To begin with, there is an urgent need for a conscious framing and inclusion of psycho-social response in designing of interventions during COVID-19 pandemic across sectors (social security, housing, livelihood, education, women’s empowerment etc.), and for prioritising this response. There is a need for a dialogue among health, relief, economic and mental health measures. The psycho-social response needs to simultaneously address the psychological distress experienced by individuals and communities, and also the structural triggers for the same. The latter requires immediate action in terms of provision of food, shelter, livelihood, safety etc., as well as long-term measures for addressing pre-existing health inequalities and economic and social disparities that have got further intensified during the pandemic. This necessitates being cognizant of the needs of those, who belong to the vulnerable sections of the society. It also requires considerations of social identities around caste, class, gender, sexuality etc. in influencing mental health and responses to address the same.

Mental health is a development issue. There exists a reciprocal relationship between mental health and development, with one affecting the other. Areas of development, such as education, employment, economic resources, emergency responses and human rights, impact mental health. At the same time, People with mental health concerns are often missed, or are actively excluded by development programmes. Hence it is important to improve development contexts of communities and also to address issues of individuals with mental health concerns in development interventions. Governments, civil society, bilateral development agencies, research institutions and others need to make conscious efforts to reach out to people with psycho-social disabilities (WHO 2010a, b).

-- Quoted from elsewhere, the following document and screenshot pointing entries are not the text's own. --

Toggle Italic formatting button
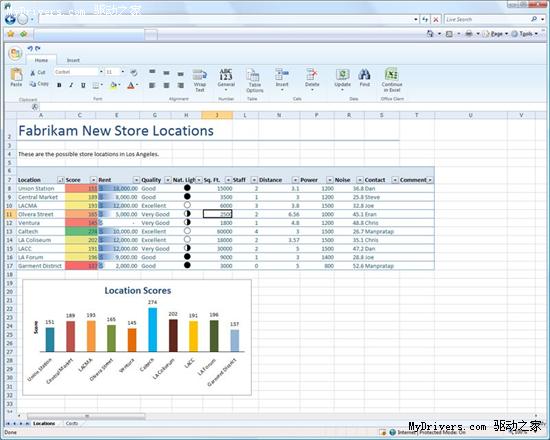Image resolution: width=550 pixels, height=440 pixels. point(71,85)
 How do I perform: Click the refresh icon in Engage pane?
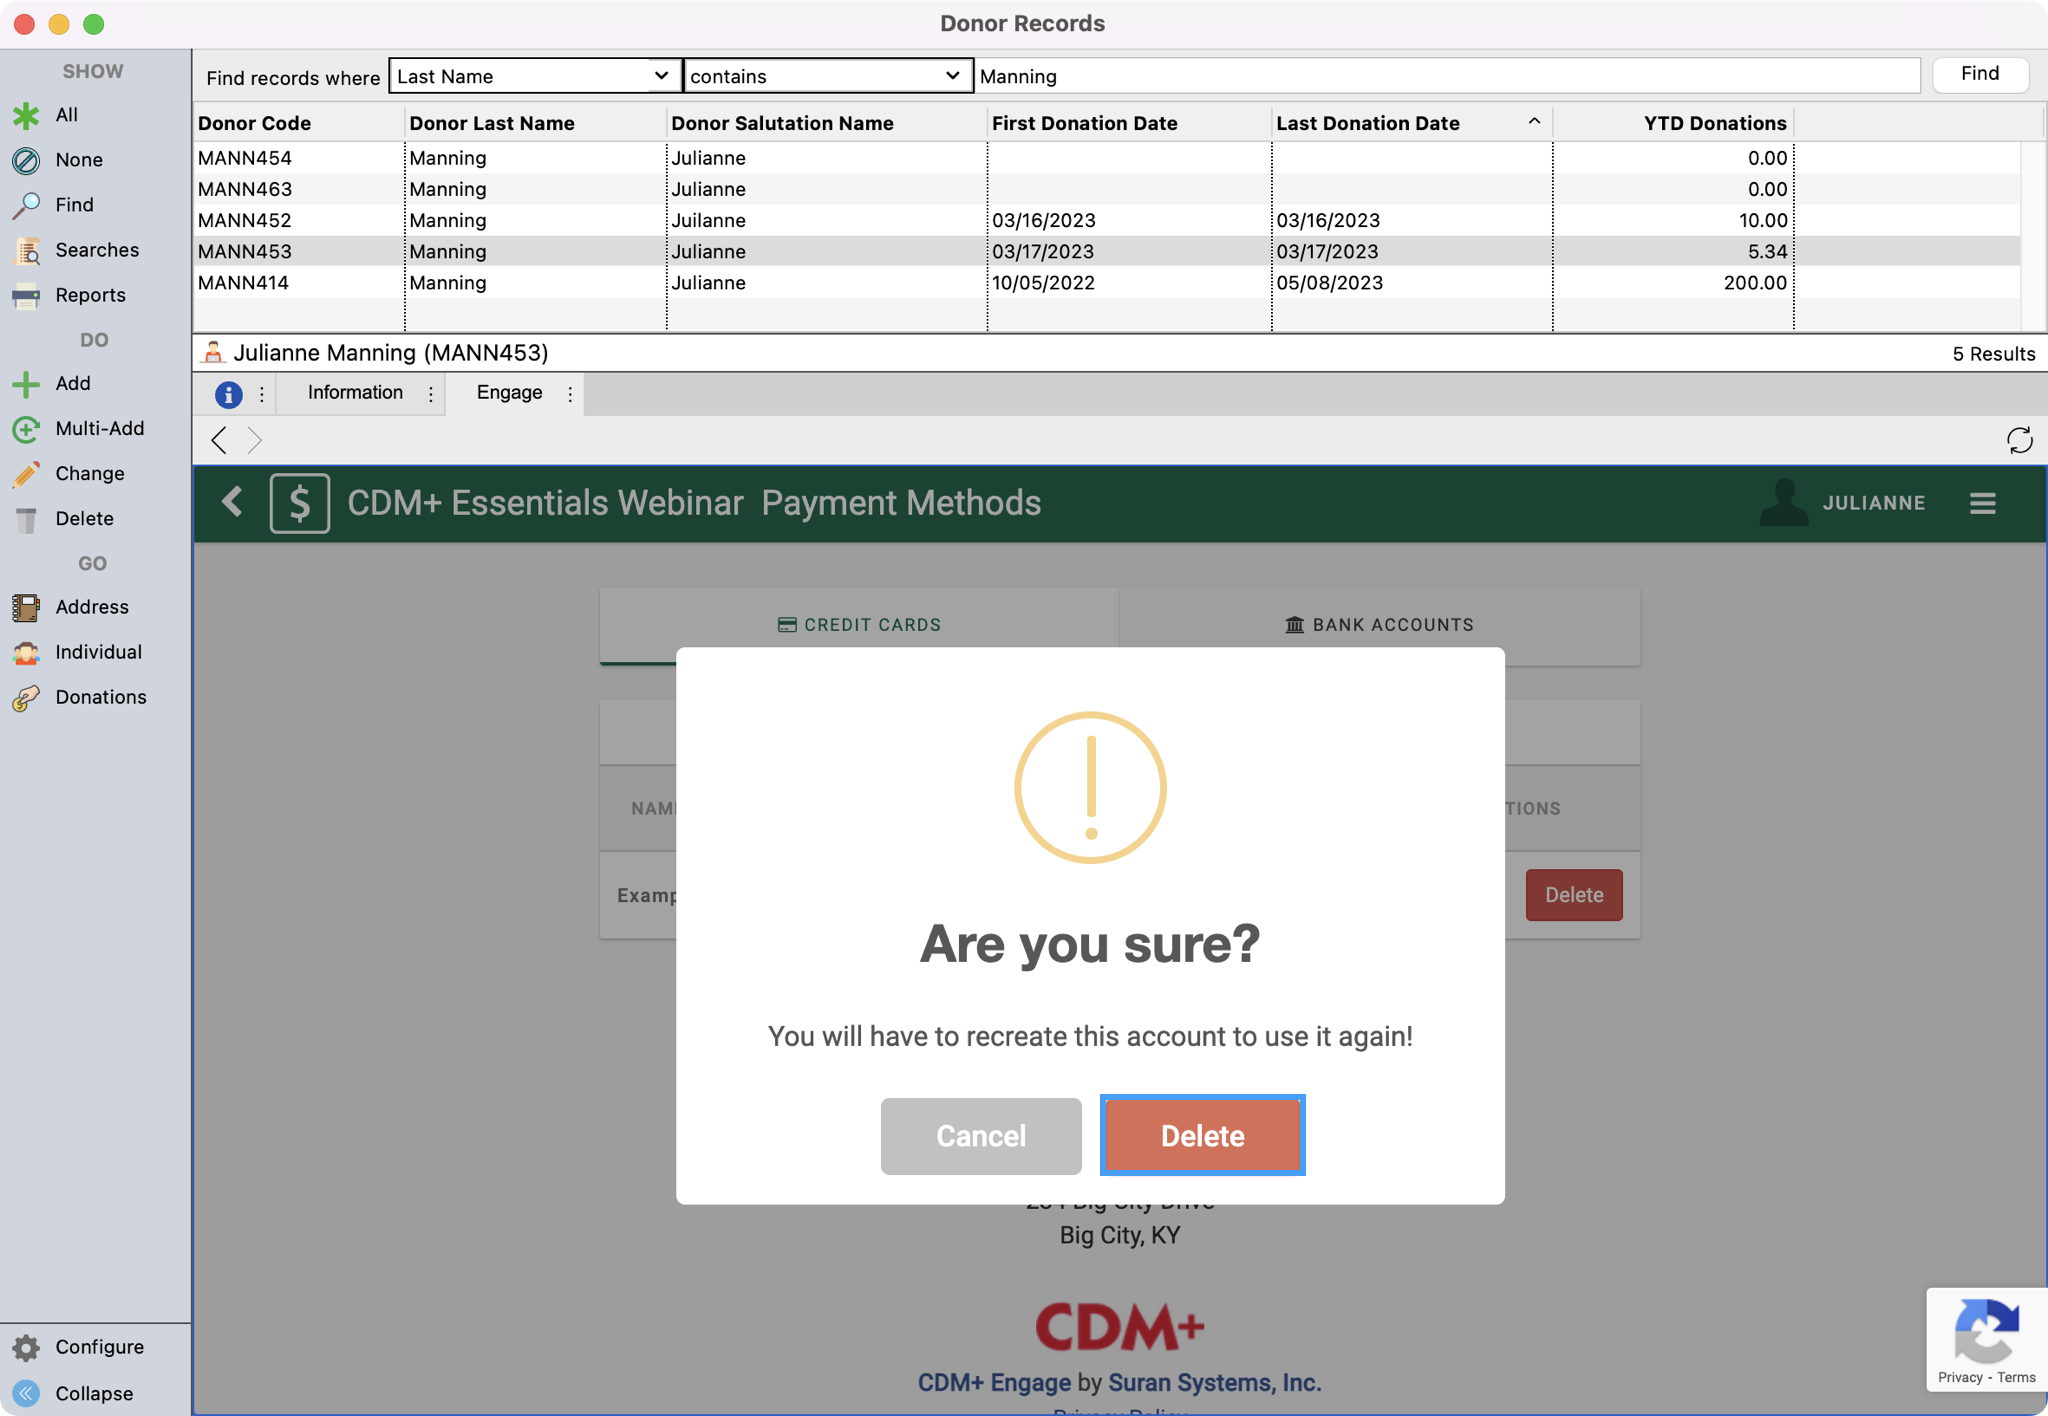(2019, 440)
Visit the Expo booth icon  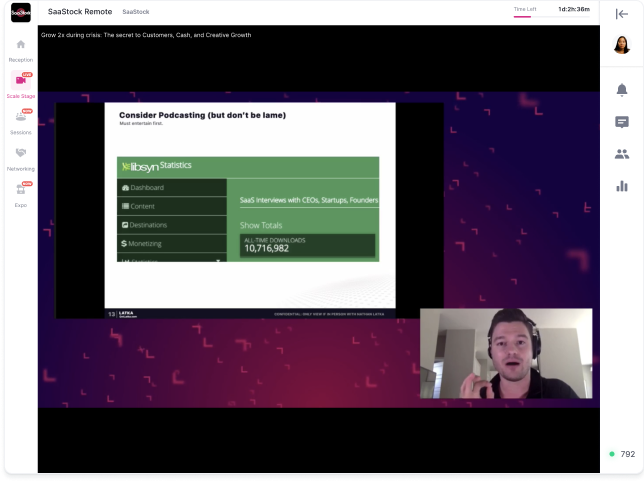point(20,190)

The importance of technology in creating mental health awareness, in building capacities of mental health personnel and in provision of services, has stood out as a significant outcome of the pandemic. On one hand, it is important to explore the multiple possibilities of reach and creativity that technology holds for the future; but on the other, it is also necessary to be not lured by the projections of technology as a panacea for all the mental health problems. We must remember that access to technology is often mediated by power hierarchies within the Indian households. Besides, the Indian society largely interacts through face-to-face encounters. Hence a combination of ‘online’ and ‘offline’ solutions is necessary for mental health services to be viable, acceptable and sustainable in India. We also need to invest in and nurture the human resources that make this technology alive.

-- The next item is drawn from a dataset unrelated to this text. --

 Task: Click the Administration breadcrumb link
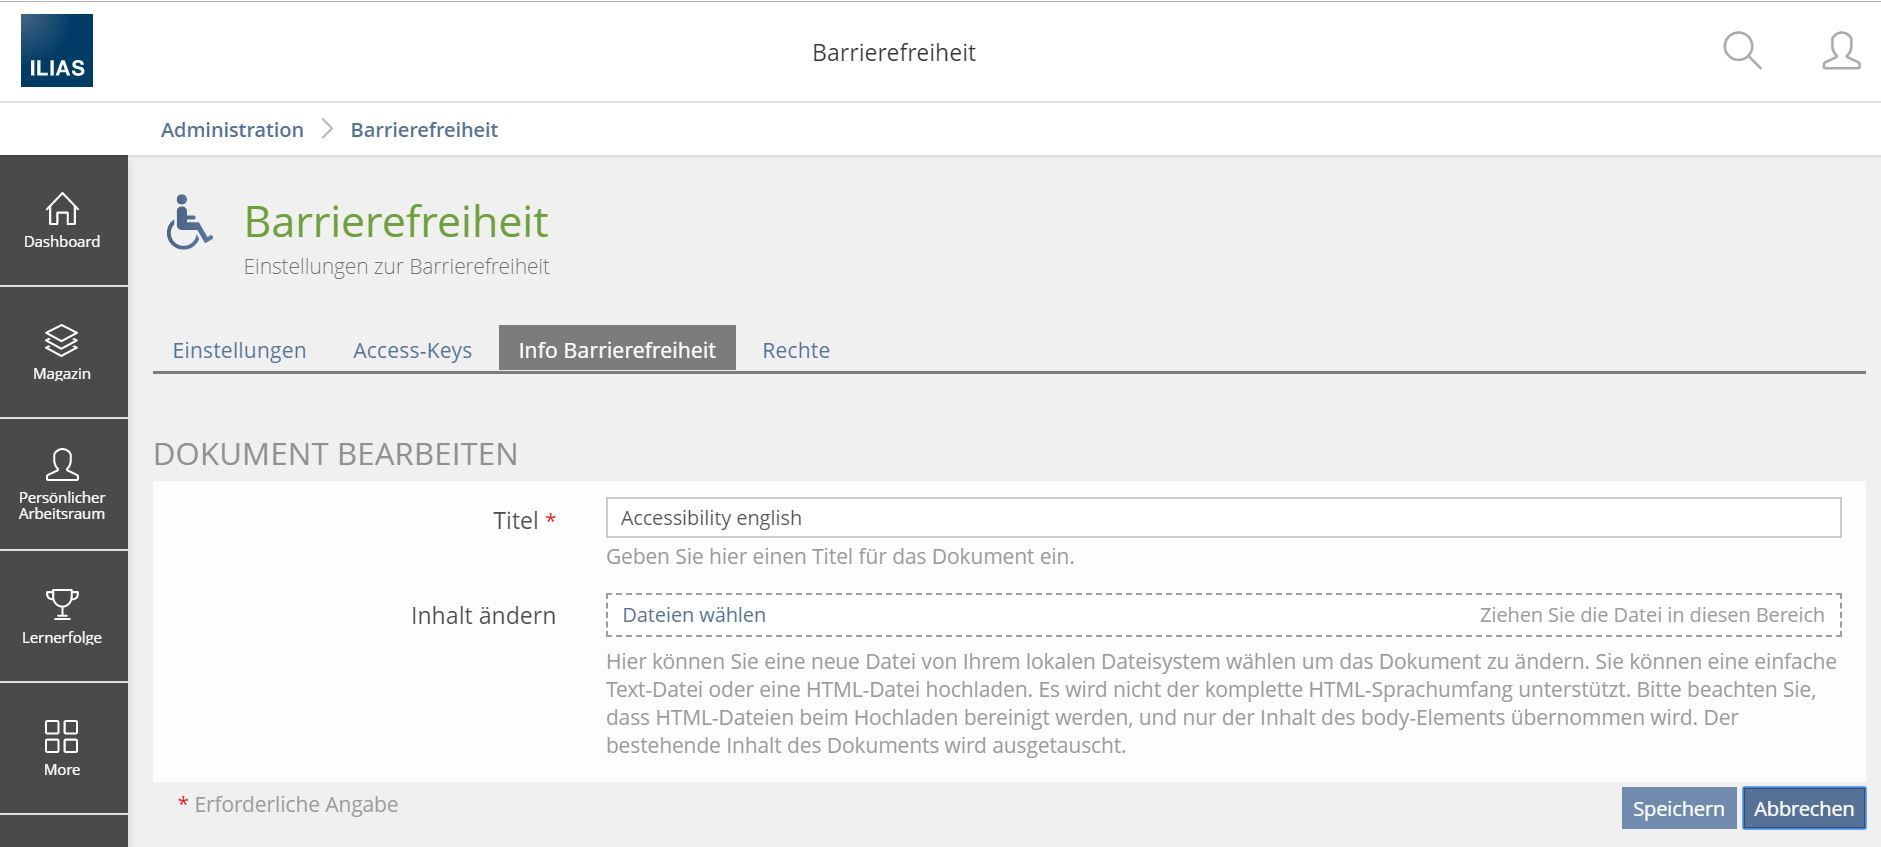(232, 130)
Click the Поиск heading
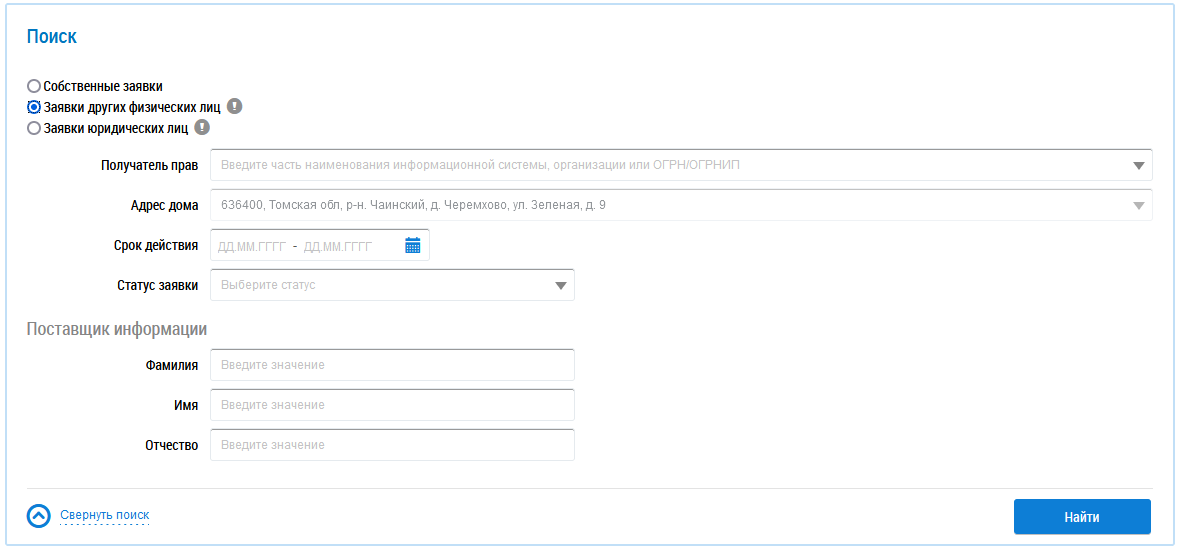The image size is (1181, 549). point(52,37)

There is a need for creating use-friendly resources that de-mystify mental health and mitigate the stigma around it. It is important to include community in voicing their needs and designing and implementing interventions. There are numerous instances during the pandemic, where it was the support of the community and neighbourhoods that helped people navigate through the challenges faced. Involvement of the community would ensure entire society’s recovery. Finally, there is a need for investing in building an effective psycho-social and mental health infrastructure (United Nations 2020). It is also time to invest in creation of human resources and enhancing capacities of the existing ones. These resources and services, if consciously created, can survive beyond the pandemic, and continue to serve as a vital resource for communities. COVID-19 pandemic, while devastating in its impact, has provided opportunities for creating awareness and resources for psychosocial and mental health care in India.